Больше десяти лет после этого Лариса не виделась с Борисом. То есть, разумеется, в этом не таком уж большом городе, работая в одной сфере, они не раз оказывались в одних и тех же помещениях – на одних и тех же, как принято говорить, мероприятиях. Но заговорили они друг с другом вновь, только когда уже вовсю кипела перестройка и Лариса Матвеевна, работавшая тогда старшим следователем городской прокуратуры, встречалась с местными активистами «Мемориала», добивавшимися обнародования полных списков расстрелянных и репрессированных булавинским отделением НКВД в тридцатые годы.
Андреев после возвращения в Булавинск проработал около трех лет следователем горуправления внутренних дел, после чего ушел в адвокатуру, став в конце концов звездой местного масштаба. Как правило, у людей, с близкими которых или с ними самими стряслась беда и они искали выхода из создавшегося положения, в Булавинске стали спрашивать: «А вы на Бородинской у Андреева были?» На Бородинской улице у них, пояснила Гордееву Лариса Матвеевна, помещается одна из двух городских юридических консультаций, считающаяся лучшей. В ней и работал, работает Борис Алексеевич Андреев.

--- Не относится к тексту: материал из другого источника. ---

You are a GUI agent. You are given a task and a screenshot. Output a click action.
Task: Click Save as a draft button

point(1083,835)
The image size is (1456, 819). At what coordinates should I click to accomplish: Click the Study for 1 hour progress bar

Он не был заведующим консультацией, но наибольший авторитет был именно у него. Он брался за любые дела, даже если они не сулили особого барыша, отказывая лишь в редких случаях, когда понимал: ему не хватает времени.

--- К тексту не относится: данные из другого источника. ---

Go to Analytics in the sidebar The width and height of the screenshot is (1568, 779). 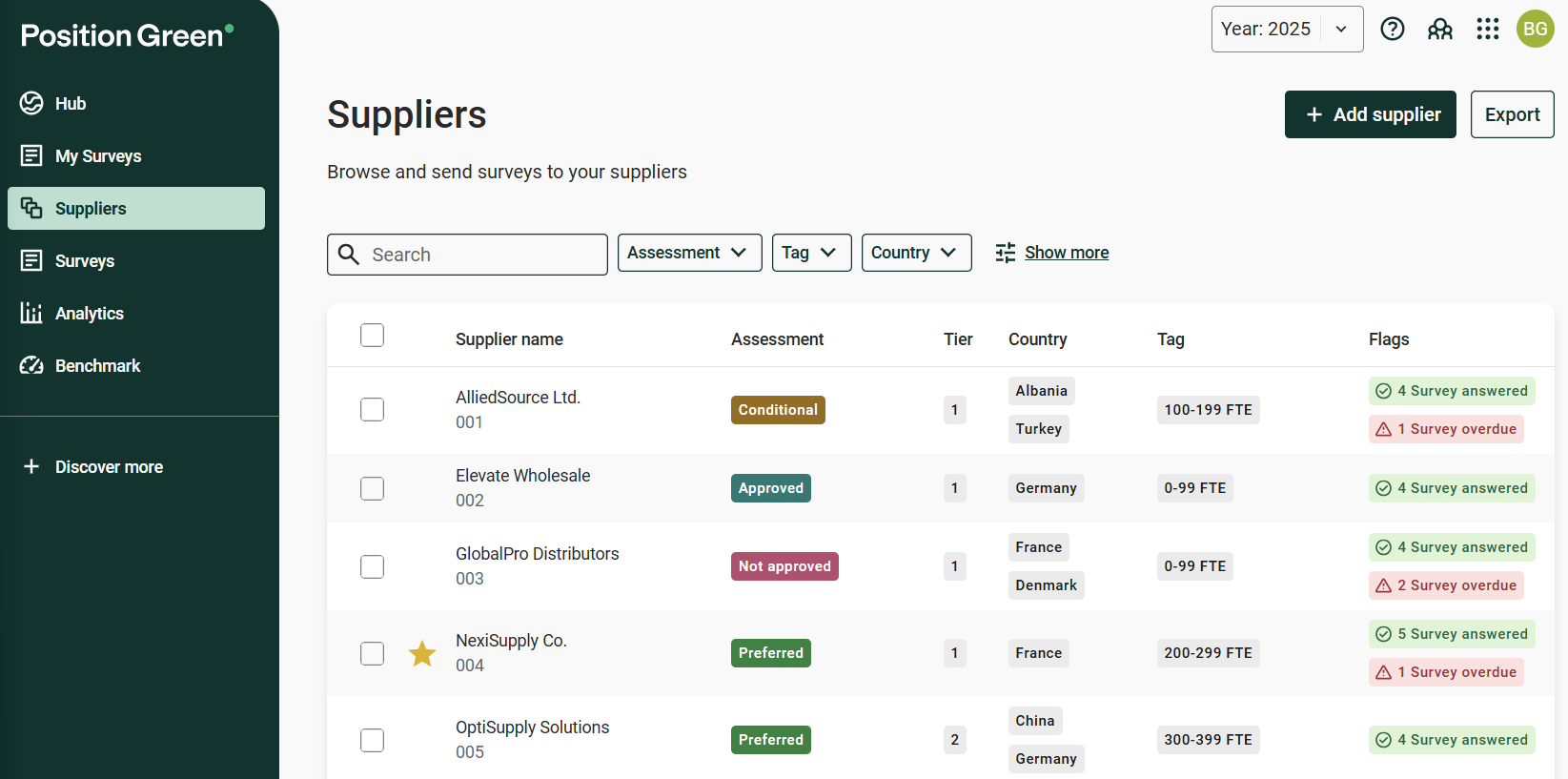tap(90, 314)
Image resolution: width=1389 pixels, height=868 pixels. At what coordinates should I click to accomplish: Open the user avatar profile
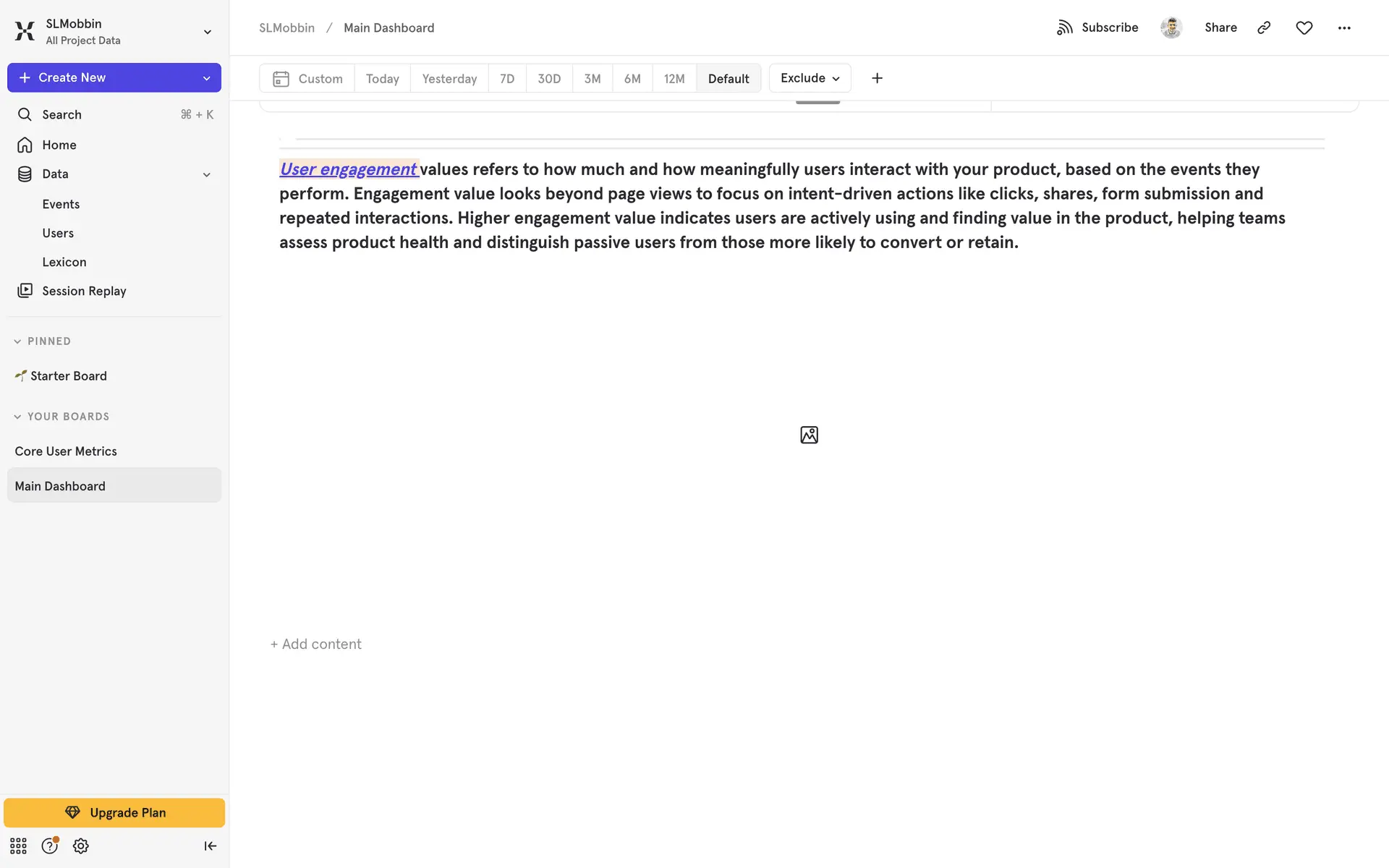click(1171, 27)
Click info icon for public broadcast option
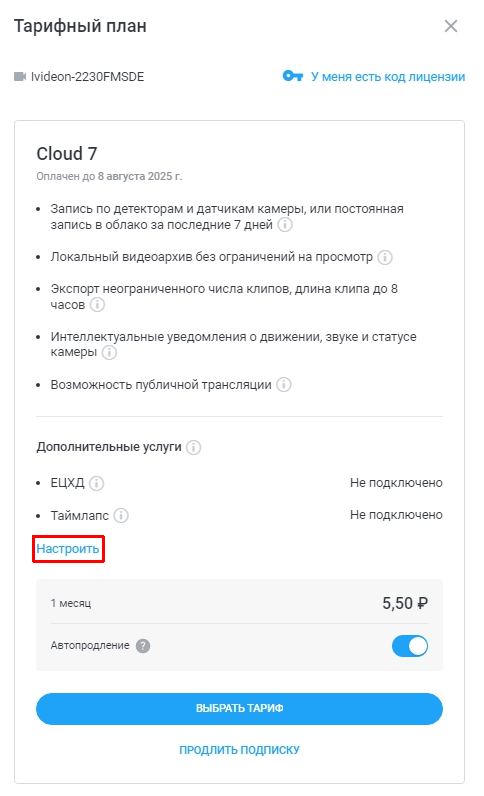Image resolution: width=484 pixels, height=796 pixels. (284, 385)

Его и прихватили с собой «мемориальцы», когда шли к Ларисе Матвеевне, которую выбрали тоже не случайно: и у нее была своя известность. За несколько лет до этого, еще в короткий период правления Черненко, она проявила смелость, прекратив дело, которое сотрудники булавинского КГБ стали шить нескольким актерам городского молодежного театра, обвиняя его в пропаганде антисоветизма, который усмотрели в постановке пьесы Шварца «Тень». И хотя Ларисе удалось добиться лишь того, что верные продолжатели дела Дзержинского и Менжинского перестали заниматься театром и оставили молодых служителей Мельпомены в покое, артисты явились к ней с корзиной цветов и вручили почетный билет постоянного зрителя.

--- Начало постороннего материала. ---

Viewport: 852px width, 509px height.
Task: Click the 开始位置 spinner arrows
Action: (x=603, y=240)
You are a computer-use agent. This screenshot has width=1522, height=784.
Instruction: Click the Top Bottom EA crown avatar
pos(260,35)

Приняв депутацию и сразу углядев в ней Андреева, Лариса не стала выслушивать всей вступительной речи главного булавинского «мемориальца», сына бывшего председателя горисполкома, расстрелянного вместе с женой по 58-й статье в 1937 году, а, дождавшись первой же паузы в речи взволнованного старика, тоже отсидевшего семнадцать лет, спросила, обращаясь именно к Андрееву, знают ли они, что расстреливать в Булавинске начали не в тридцать седьмом, а на девятнадцать лет раньше.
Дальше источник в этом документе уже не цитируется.